(Data section Opens)
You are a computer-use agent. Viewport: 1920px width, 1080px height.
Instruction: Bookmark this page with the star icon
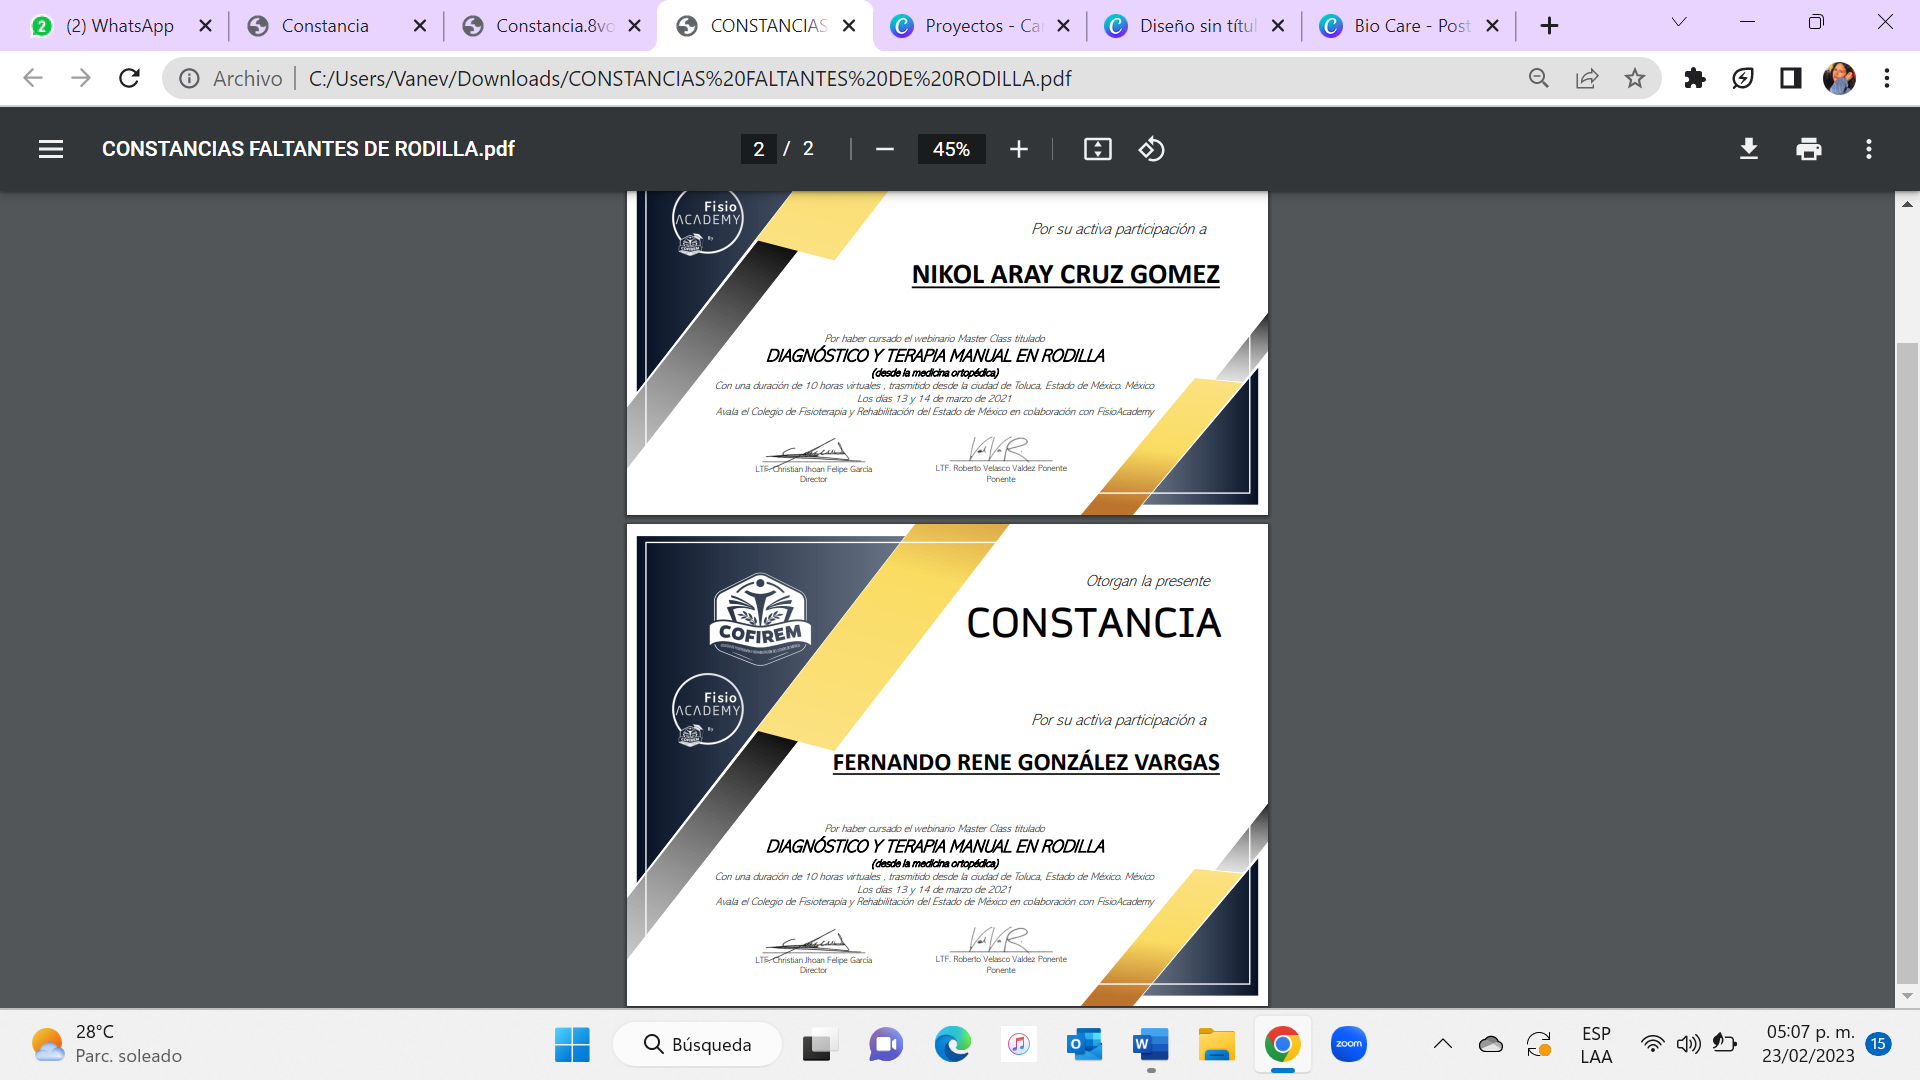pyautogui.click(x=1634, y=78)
(Data section Closes)
(Data section Opens)
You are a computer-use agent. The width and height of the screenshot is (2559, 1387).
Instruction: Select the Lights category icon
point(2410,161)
(Data section Closes)
§ **About this task**
Review the entries above and return every line where "height" appears.

§ **Exercise solution**
You are a computer-use agent. Viewport: 1920px width, 1080px height.
You are a computer-use agent. The width and height of the screenshot is (2559, 1387).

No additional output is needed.